It sounds like we may actually learn it within 10. We could make this 3X
slower I suppose.
> >
> > But I don't really think new clients are going to put that much of a
strain on the network with this. The ntor handshake completes in tens of
microseconds, IIRC. And the rate of new clients arriving is not that high.
>
> Hmm, not sure if it's just new clients. IIRC, CBT is per-guard, so when
a client switches to a new guard (or its current guard gets
offline/unreachable), it will start learning CBT of its next guard, aka
destroy and create tons of idle circs over time.
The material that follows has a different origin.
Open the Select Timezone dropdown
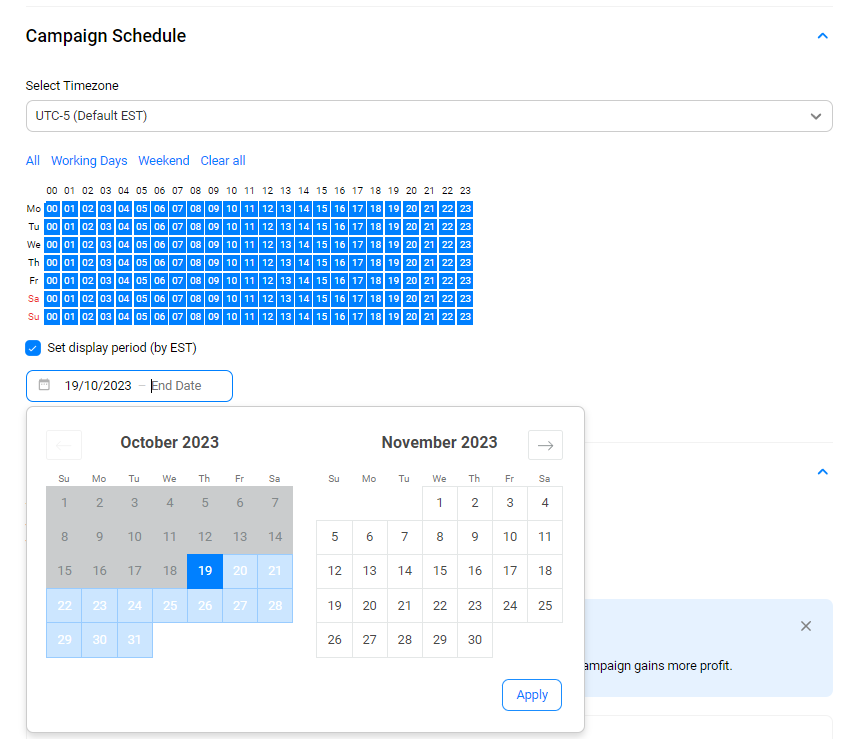This screenshot has width=861, height=739. click(429, 116)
CBT is not per-guard. I first wrote it back when we used 3 guards, and
does not associate any state with a guard id. It is only reset if you time
out 18 out of 20 circuits in a rolling window. Otherwise it just gradually
adjusts to changes like this.
Maybe you were confusing it with path bias? That info is per guard.
> Why is it important to learn CBT fast? What would happen if we learned
CBT over a longer period of time, and used a bigger idle timeout value so
that we don't destroy so many idle circuits?
As I said to Catalyst, and in my previous comments, I lowered the CBT
learning time so that we don't waste client battery and bandwidth on
padding while keeping client connections opened for huge amounts of time
while building test circuits. We're talking about the cost of crypto ops
that take microseconds to complete vs the overhead of radio activity, CPU
wake time, and bandwidth costs for keeping padded connections opened for
*hours*.
> Alternatively, perhaps we could disable the predictive circuit building
while we area learning CBT for a guard? Or is this too much effort?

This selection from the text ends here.